Se le prime due stagioni erano fortemente centrate sull’elaborazione del lutto di Jimmy, qui il racconto si apre e si distribuisce con maggiore equilibrio sull’intero gruppo. Il trauma non scompare, ma smette di essere il motore esclusivo della narrazione: «Shrinking 3» si interroga piuttosto su cosa accade dopo aver imparato a sopravvivere. Come si ricostruisce una vita? Come si accetta che alcune ferite restino, senza lasciare che definiscano tutto il resto? In questo senso, sicuramente questa è la stagione più matura. Non offre soluzioni facili, non romanticizza il dolore e non trasforma la terapia in una bacchetta magica. I personaggi continuano a sbagliare, a essere contraddittori, a ferirsi a vicenda anche quando hanno le migliori intenzioni. Ma è proprio qui che «Shrinking» trova la sua forza: nel rifiuto di una narrazione consolatoria, pur mantenendo uno sguardo empatico e mai cinico.
Harrison Ford continua a essere il perno della serie. Il suo Paul, alle prese con il peggioramento della malattia, diventa il simbolo più potente del tema centrale: accettare i limiti, scegliere cosa conta davvero, imparare a chiedere aiuto. È una performance di rara precisione emotiva, priva di retorica, che sfrutta il carisma dell’attore per raccontare la fragilità senza mai indulgere nel pietismo. L’ingresso di Michael J. Fox, pur contenuto, aggiunge un livello ulteriore di significato, dal momento che l’attore convive col Parkinson da anni.

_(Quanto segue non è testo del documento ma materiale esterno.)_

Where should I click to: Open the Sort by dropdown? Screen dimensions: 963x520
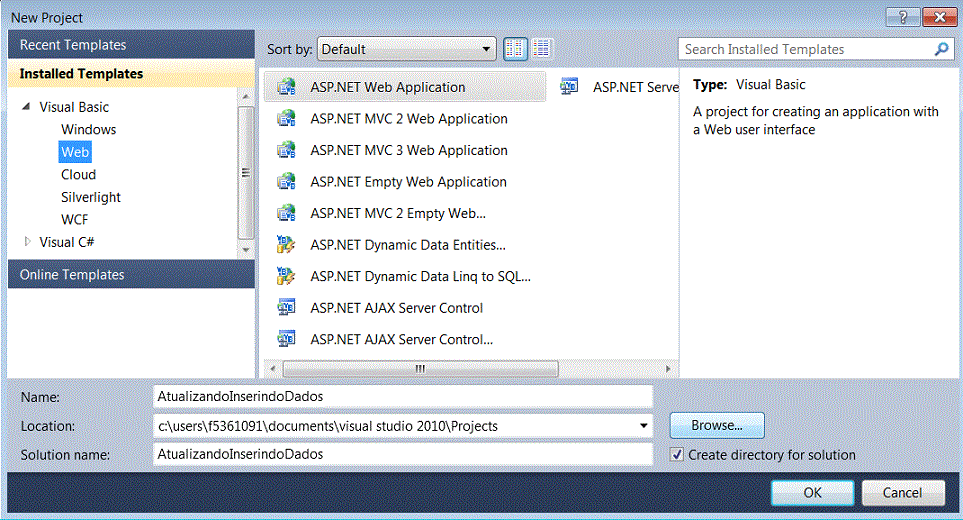click(486, 49)
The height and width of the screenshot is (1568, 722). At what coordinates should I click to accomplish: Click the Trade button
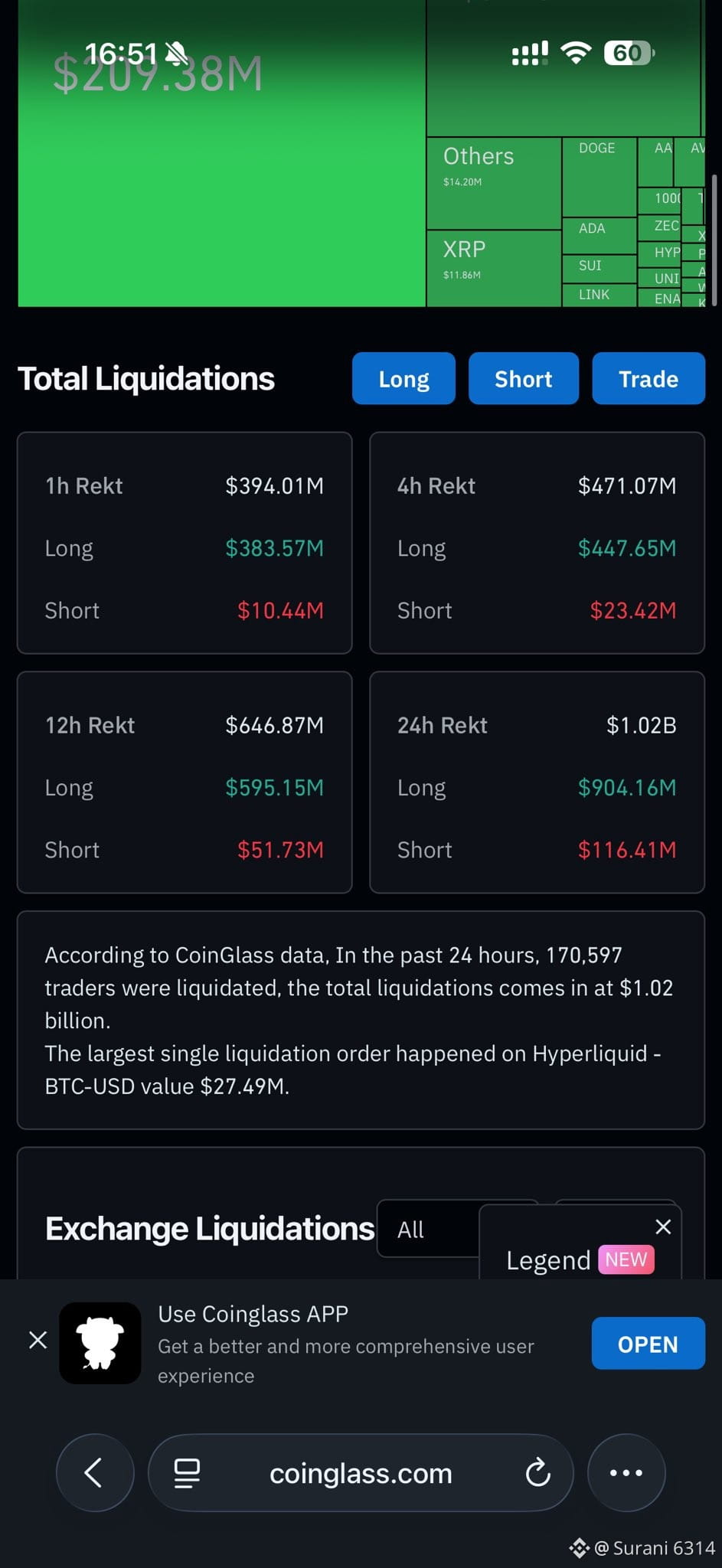[648, 378]
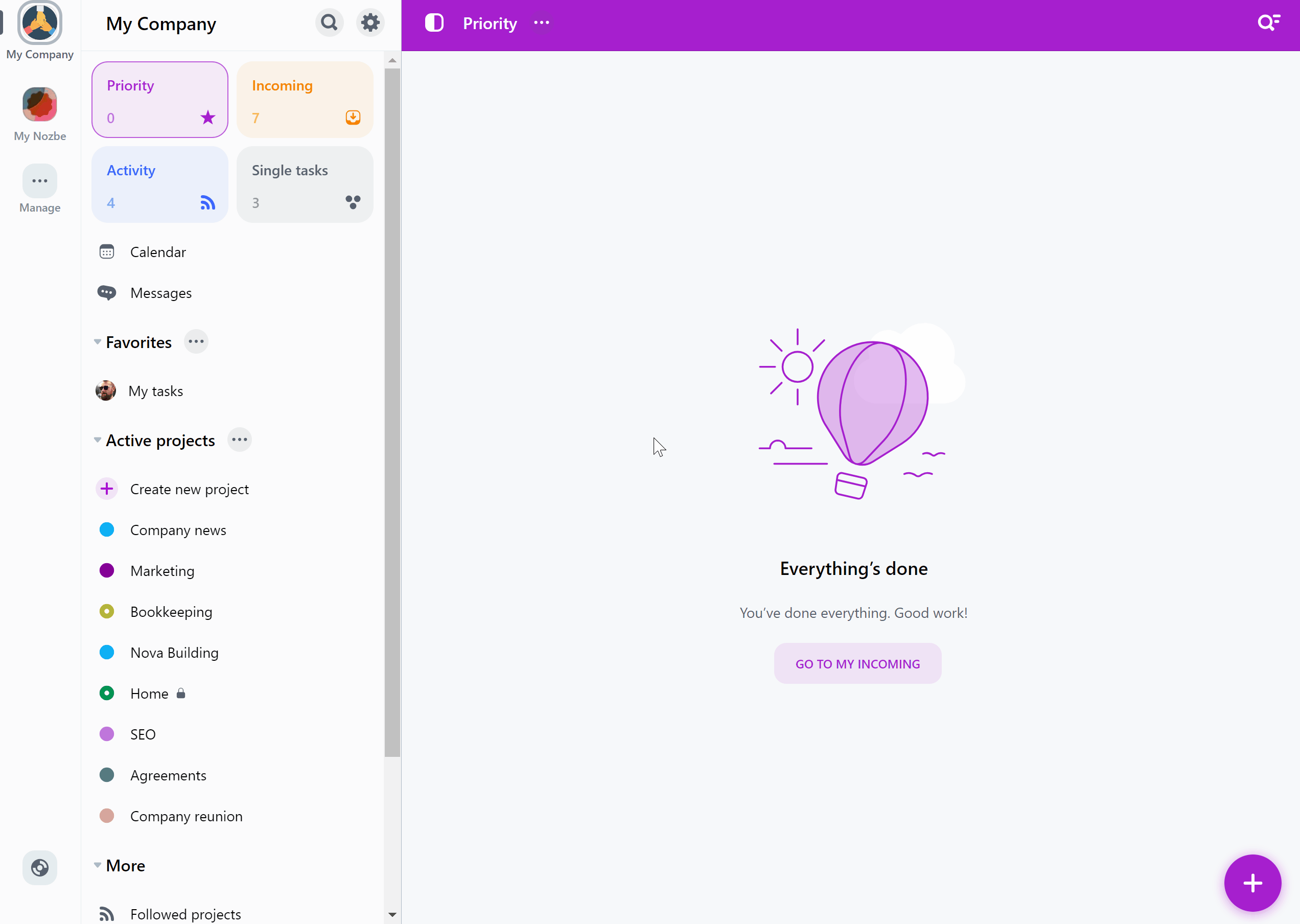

Anche le storyline secondarie trovano spazio e respiro: Alice alle soglie dell’età adulta, Gaby alle prese con scelte professionali e personali, Sean nel tentativo di ridefinire il proprio posto nel mondo. Tutto converge verso un’idea di cambiamento inevitabile, spesso doloroso, ma necessario. Soprattutto, «Shrinking 3» ha il coraggio di sembrare una fine. Non perché chiuda tutto, ma perché accetta l’idea che le storie possano fermarsi in un punto di equilibrio, non necessariamente in un climax. In un panorama seriale in cui molte produzioni continuano semplicemente per non fermarsi, rischiando di snaturarsi, questa scelta rappresenta un valore aggiunto: la capacità di segnare un epilogo rispettando le storyline dei personaggi è ormai un lusso raro, e diventa uno dei punti di forza della stagione (e di tutta la serie).